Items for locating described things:

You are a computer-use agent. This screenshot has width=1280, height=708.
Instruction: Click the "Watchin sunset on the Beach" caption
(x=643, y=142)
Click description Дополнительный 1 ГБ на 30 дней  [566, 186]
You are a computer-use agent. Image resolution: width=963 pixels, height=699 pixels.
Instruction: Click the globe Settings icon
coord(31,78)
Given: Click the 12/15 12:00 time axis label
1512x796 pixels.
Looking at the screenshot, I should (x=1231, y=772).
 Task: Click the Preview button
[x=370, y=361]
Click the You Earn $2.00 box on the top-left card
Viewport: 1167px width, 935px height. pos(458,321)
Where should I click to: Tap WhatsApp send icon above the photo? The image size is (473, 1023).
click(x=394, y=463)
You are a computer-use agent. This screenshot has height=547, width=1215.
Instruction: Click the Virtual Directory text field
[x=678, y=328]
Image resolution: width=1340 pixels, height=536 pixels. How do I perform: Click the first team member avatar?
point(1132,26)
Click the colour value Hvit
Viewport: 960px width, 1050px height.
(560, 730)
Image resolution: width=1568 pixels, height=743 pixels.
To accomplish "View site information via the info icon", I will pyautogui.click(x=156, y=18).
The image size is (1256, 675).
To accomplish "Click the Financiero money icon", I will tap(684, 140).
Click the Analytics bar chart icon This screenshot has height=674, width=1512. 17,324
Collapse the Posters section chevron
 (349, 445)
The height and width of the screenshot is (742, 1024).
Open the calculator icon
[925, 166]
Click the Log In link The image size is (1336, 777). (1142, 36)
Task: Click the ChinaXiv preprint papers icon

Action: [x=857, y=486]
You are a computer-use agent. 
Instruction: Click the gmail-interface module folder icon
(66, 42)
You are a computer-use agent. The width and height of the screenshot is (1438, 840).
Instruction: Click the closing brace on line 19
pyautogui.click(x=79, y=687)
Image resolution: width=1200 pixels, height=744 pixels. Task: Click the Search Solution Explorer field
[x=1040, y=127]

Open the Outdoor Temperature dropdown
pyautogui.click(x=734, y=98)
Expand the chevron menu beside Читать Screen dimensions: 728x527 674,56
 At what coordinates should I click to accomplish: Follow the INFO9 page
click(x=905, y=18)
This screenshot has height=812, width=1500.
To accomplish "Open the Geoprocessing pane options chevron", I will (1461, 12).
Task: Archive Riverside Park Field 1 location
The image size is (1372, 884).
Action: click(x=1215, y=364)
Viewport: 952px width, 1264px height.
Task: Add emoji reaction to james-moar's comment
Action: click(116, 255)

§ Task to carry out
Format every line of the items above as a JSON list of strings, with one string per line and blank lines left out.

§ Reply to the task
[
  "You are a computer-use agent. This screenshot has width=1280, height=708.",
  "Instruction: Click the \"Watchin sunset on the Beach\" caption",
  "(x=643, y=142)",
  "Click description Дополнительный 1 ГБ на 30 дней  [566, 186]",
  "You are a computer-use agent. Image resolution: width=963 pixels, height=699 pixels.",
  "Instruction: Click the globe Settings icon",
  "coord(31,78)",
  "Given: Click the 12/15 12:00 time axis label",
  "1512x796 pixels.",
  "Looking at the screenshot, I should (x=1231, y=772).",
  " Task: Click the Preview button",
  "[x=370, y=361]",
  "Click the You Earn $2.00 box on the top-left card",
  "Viewport: 1167px width, 935px height. pos(458,321)",
  "Where should I click to: Tap WhatsApp send icon above the photo? The image size is (473, 1023).",
  "click(x=394, y=463)",
  "You are a computer-use agent. This screenshot has height=547, width=1215.",
  "Instruction: Click the Virtual Directory text field",
  "[x=678, y=328]",
  "Image resolution: width=1340 pixels, height=536 pixels. How do I perform: Click the first team member avatar?",
  "point(1132,26)",
  "Click the colour value Hvit",
  "Viewport: 960px width, 1050px height.",
  "(560, 730)",
  "Image resolution: width=1568 pixels, height=743 pixels.",
  "To accomplish \"View site information via the info icon\", I will pyautogui.click(x=156, y=18).",
  "The image size is (1256, 675).",
  "To accomplish \"Click the Financiero money icon\", I will tap(684, 140).",
  "Click the Analytics bar chart icon This screenshot has height=674, width=1512. 17,324",
  "Collapse the Posters section chevron",
  " (349, 445)",
  "The height and width of the screenshot is (742, 1024).",
  "Open the calculator icon",
  "[925, 166]",
  "Click the Log In link The image size is (1336, 777). (1142, 36)",
  "Task: Click the ChinaXiv preprint papers icon",
  "Action: [x=857, y=486]",
  "You are a computer-use agent. ",
  "Instruction: Click the gmail-interface module folder icon",
  "(66, 42)",
  "You are a computer-use agent. The width and height of the screenshot is (1438, 840).",
  "Instruction: Click the closing brace on line 19",
  "pyautogui.click(x=79, y=687)",
  "Image resolution: width=1200 pixels, height=744 pixels. Task: Click the Search Solution Explorer field",
  "[x=1040, y=127]",
  "Open the Outdoor Temperature dropdown",
  "pyautogui.click(x=734, y=98)",
  "Expand the chevron menu beside Читать Screen dimensions: 728x527 674,56",
  " At what coordinates should I click to accomplish: Follow the INFO9 page",
  "click(x=905, y=18)",
  "This screenshot has height=812, width=1500.",
  "To accomplish \"Open the Geoprocessing pane options chevron\", I will (1461, 12).",
  "Task: Archive Riverside Park Field 1 location",
  "The image size is (1372, 884).",
  "Action: click(x=1215, y=364)",
  "Viewport: 952px width, 1264px height.",
  "Task: Add emoji reaction to james-moar's comment",
  "Action: click(116, 255)"
]